Banyak yang berlutut, bertangan, dan tengkurap, mencoba menemukan titik pusat gravitasi mereka.
Bergoyang ke kiri, bergoyang ke kanan, semua orang merasa seperti pelaut di malam yang berangin kencang.
Pap.
Beberapa orang jatuh tersungkur ke muntahan mereka sendiri tanpa perlawanan.
Namun bau muntahan mereka jauh lebih baik daripada aroma mengerikan yang kini berasal dari lubang pembuangan dan dinding yang membusuk.
.
“Ahhh~… Belatung!”
Salah satu wanita itu berteriak, dan semua orang melihat kepala-kepala kecil berputar keluar dari lantai dan dinding.
Menjijikkan. Menjijikkan.
Dalam sekejap, banyak yang bangkit berdiri di tengah gemuruh yang sebelumnya mereka anggap tak tertahankan.
Woooo~~…
Para wanita gemetar, menyaksikan belatung berenang di atas sepatu dan kaki mereka.
Seseorang… Siapa pun… tolong, lakukan SESUATU!!!
Para wanita memandang para pria seolah bertanya apakah mereka benar-benar laki-laki.
Namun, para pria memilih untuk tetap menjunjung kesetaraan dalam hal ini.
Hanya dalam 3 detik, seluruh lantai dipenuhi dengan belatung berwarna putih, merah, hijau, dan biru dengan berbagai ukuran, panjang, dan lebar.
Mereka yang meletakkan tangan di tanah atau duduk merasakan cacing merayap naik dan masuk ke bawah pakaian mereka.
“Ahhh~… Lepaskan! Lepaskan dariku!!!”
Seperti yang diunggah orang lain, mereka mulai menggoyangkan dan membuka kancing pakaian mereka untuk mengibaskan pakaian tersebut.
Bagaimana dengan ketelanjangan? Pergi sana!

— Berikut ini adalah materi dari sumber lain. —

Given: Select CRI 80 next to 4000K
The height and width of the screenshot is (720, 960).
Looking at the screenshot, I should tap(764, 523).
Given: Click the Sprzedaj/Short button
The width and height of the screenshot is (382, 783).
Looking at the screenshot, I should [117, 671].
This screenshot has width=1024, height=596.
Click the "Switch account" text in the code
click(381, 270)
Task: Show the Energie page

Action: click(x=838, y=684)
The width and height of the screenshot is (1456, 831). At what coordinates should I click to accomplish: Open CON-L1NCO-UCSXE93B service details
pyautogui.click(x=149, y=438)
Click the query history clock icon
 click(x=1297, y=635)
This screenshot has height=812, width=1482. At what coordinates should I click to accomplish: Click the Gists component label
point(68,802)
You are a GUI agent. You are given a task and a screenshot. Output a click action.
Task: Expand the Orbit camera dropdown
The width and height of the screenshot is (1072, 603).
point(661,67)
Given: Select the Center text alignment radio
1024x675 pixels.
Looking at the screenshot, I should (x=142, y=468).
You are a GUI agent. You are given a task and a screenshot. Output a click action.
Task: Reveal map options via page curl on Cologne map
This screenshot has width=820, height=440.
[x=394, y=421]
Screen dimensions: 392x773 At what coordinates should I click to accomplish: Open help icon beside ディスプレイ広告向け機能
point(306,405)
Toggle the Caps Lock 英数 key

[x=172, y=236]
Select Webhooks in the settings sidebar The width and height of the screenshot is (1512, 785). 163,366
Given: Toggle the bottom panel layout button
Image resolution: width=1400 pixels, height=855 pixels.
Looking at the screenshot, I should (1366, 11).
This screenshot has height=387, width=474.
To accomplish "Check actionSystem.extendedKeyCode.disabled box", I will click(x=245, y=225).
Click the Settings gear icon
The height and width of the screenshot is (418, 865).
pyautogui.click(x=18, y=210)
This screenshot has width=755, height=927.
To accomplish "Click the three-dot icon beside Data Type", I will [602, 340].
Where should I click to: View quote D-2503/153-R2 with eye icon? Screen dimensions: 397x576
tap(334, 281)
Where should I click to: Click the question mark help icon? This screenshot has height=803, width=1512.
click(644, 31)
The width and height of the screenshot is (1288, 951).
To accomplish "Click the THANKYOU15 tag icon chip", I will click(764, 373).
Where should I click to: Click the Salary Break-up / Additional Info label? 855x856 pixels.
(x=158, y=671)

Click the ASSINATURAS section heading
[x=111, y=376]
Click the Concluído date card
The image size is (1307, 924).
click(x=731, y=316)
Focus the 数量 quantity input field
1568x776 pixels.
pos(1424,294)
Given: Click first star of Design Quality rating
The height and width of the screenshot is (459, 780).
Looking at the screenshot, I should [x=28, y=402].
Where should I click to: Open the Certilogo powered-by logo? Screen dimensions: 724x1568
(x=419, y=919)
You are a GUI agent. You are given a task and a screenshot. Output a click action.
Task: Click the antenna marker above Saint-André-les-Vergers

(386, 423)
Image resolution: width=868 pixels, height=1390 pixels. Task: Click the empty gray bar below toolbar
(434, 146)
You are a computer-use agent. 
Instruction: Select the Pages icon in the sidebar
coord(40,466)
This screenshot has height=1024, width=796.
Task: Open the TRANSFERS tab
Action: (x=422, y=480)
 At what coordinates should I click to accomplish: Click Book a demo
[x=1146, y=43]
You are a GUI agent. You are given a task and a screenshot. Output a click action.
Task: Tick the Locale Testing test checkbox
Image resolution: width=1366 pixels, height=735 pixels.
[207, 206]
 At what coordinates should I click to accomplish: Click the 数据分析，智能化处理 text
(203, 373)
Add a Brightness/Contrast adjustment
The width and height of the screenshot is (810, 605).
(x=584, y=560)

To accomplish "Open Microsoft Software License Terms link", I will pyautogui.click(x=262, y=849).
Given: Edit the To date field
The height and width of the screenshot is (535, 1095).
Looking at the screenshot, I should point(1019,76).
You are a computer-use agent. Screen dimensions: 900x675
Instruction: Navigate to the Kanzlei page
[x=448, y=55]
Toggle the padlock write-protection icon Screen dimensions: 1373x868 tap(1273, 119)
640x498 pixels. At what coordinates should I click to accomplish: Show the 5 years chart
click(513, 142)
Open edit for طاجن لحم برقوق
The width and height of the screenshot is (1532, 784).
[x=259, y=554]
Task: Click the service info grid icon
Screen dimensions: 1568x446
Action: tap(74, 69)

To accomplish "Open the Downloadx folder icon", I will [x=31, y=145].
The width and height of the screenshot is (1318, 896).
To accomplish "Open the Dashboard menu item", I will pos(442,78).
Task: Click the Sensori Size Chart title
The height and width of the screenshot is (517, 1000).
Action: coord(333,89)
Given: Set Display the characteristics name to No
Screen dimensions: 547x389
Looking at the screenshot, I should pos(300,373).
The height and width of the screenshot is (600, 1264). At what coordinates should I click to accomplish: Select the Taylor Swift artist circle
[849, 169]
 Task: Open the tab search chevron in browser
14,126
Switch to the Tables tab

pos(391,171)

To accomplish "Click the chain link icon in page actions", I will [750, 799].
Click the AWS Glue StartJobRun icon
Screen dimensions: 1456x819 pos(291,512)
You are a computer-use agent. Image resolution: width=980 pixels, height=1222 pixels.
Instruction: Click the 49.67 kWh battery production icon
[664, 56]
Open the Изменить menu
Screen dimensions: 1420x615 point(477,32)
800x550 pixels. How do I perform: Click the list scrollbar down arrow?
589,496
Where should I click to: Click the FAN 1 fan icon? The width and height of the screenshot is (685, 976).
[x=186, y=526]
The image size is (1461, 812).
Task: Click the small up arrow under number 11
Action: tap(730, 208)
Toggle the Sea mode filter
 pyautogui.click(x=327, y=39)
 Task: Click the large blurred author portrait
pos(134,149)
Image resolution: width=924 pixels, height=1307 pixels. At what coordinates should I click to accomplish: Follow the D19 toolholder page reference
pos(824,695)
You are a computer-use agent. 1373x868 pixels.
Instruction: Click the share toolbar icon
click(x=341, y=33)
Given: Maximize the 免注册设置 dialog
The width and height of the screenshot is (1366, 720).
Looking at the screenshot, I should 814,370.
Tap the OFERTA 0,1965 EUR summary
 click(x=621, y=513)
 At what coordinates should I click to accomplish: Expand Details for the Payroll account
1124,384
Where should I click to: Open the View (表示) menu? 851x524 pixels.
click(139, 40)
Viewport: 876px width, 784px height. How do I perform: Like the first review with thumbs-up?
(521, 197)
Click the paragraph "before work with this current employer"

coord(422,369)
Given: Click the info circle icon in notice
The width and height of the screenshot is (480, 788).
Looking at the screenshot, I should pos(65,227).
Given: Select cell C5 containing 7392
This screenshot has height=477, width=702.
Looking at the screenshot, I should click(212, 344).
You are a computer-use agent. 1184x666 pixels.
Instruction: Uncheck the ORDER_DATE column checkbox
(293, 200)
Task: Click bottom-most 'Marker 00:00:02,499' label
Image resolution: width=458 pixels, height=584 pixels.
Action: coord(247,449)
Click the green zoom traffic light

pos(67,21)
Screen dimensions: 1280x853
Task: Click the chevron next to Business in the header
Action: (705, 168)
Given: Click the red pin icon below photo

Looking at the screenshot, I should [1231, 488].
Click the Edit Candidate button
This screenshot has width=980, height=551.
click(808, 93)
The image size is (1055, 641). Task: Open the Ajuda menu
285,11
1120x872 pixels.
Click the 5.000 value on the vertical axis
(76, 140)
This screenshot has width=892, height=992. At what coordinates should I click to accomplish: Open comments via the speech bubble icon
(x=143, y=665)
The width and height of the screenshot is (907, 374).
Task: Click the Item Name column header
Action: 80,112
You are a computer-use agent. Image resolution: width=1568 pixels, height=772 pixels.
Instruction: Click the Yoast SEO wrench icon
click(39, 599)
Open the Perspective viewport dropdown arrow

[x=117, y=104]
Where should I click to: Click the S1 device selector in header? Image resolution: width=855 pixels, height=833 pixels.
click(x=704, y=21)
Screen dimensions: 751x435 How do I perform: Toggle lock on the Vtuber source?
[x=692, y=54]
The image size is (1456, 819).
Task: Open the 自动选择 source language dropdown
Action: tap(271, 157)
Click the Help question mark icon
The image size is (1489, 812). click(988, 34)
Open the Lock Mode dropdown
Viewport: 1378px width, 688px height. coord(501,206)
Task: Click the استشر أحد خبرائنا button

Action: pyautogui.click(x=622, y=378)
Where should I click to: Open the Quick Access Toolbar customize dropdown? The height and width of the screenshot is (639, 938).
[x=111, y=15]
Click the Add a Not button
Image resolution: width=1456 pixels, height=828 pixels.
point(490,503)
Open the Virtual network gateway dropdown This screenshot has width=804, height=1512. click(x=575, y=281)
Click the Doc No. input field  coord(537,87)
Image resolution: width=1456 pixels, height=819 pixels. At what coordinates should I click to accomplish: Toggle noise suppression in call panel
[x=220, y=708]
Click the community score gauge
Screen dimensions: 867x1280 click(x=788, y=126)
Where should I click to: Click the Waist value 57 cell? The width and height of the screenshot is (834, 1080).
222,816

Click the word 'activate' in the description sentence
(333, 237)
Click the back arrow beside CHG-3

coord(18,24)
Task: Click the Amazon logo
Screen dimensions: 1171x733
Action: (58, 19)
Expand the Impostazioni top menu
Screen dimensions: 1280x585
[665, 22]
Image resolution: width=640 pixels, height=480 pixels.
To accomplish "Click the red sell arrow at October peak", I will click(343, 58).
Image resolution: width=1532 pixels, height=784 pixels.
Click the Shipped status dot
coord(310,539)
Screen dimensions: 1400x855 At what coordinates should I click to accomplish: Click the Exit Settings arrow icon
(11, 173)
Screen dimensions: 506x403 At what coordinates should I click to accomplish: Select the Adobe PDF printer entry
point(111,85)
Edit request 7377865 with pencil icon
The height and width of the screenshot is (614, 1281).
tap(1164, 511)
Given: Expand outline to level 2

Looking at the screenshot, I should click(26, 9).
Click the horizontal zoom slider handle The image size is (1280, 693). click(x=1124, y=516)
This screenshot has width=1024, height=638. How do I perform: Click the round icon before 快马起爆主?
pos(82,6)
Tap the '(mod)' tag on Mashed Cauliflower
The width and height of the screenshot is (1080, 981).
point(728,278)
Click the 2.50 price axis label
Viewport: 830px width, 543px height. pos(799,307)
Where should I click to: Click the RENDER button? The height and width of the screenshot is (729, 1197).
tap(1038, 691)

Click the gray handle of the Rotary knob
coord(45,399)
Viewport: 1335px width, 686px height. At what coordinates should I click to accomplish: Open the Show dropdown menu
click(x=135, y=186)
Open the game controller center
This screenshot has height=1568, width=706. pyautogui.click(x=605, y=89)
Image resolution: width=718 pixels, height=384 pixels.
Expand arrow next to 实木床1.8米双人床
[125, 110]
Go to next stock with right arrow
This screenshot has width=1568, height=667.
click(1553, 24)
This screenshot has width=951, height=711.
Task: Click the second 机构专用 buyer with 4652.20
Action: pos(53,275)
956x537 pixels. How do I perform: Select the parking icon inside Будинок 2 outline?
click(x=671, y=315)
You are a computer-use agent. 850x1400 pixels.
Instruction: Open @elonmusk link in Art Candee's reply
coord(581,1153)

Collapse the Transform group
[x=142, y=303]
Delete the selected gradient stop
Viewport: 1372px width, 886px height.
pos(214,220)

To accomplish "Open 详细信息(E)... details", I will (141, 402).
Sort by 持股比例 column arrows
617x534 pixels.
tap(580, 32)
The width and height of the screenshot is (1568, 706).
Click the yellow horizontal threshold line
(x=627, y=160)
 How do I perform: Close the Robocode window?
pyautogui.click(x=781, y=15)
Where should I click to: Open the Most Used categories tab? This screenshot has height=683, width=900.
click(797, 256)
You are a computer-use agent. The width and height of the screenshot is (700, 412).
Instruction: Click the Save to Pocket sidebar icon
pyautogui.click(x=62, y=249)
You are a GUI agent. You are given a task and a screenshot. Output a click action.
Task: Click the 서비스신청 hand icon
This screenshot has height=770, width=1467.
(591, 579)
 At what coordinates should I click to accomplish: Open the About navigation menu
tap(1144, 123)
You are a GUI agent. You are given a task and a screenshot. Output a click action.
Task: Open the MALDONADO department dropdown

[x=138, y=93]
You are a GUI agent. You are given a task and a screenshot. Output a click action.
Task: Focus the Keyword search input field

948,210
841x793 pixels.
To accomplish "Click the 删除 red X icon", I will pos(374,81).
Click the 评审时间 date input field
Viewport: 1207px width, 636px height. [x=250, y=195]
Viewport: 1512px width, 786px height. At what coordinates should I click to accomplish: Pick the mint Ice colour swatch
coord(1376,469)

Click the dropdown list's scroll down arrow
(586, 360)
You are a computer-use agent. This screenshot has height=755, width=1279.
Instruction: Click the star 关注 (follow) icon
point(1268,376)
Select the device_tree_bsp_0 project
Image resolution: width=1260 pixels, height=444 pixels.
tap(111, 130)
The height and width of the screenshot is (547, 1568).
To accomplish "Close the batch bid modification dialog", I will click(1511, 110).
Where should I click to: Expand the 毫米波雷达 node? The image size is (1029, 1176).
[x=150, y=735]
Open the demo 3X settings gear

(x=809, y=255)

Siapa sih yang peduli dengan itu sekarang?
Suara gemuruh itu berhenti begitu belatung memenuhi lantai.
Serangga-serangga menjijikkan itu ada di mana-mana.
Dan menyertai mereka adalah kabut yang mengelilingi bayi yang membusuk itu.
Raymore menatap tornado berkabut itu, perasaan mengerikan membuncah di dalam dirinya.
“Tidak bagus.”
Suara mendesing!
Berderak!~
Suaranya terdengar melambat lagi
Dan semua makhluk itu melompat ke dalam tornado berkabut.
Apa yang sebenarnya terjadi di sana?
Tidak seorang pun melihat apa yang dilakukan banyak orang di dalam pusaran kabut tersebut.
Kabut itu berputar liar hingga sepenuhnya tersedot ke tangan bayi yang membusuk itu.
Dan tak lama kemudian, bayi itu menatap mereka dengan tatapan tajam dan kejam.
Anak laki-laki itu kini dikelilingi seribu pasang mata yang menatap ke segala arah.
Tidak seorang pun akan mampu melakukan serangan mendadak terhadap makhluk seburuk itu.
Raymore merasakan bulu kuduknya berdiri.
Lalu bagaimana selanjutnya?
.
Semua orang putus asa ketika tiba-tiba, tubuh mereka mulai terangkat tinggi dengan sendirinya.
Tolong tolong!
Sangat menyakitkan.
Angzen berusaha melepaskan diri dari kekuatan tak terlihat yang mencekik tenggorokannya, namun sia-sia.
Jantung berdebar kencang, mata menatap tajam, wajah memerah keunguan… Inilah saat terdekatnya dengan kematian.
Tapi ahh… Keseruannya baru saja dimulai.
Di bawahnya, belatung-belatung itu juga mulai menyatu.
Apa?!!!!
Belatung-belatung itu menyatu, membentuk cacing yang lebih besar yang berdiri di depan setiap orang.
Bukan hanya itu. Bunga-bunga aneh berwarna merah darah tiba-tiba muncul entah dari mana.
Namun Chan-ki mengenali mereka.
Bukankah itu bunga-bunga yang mereka lihat di rumah pertama?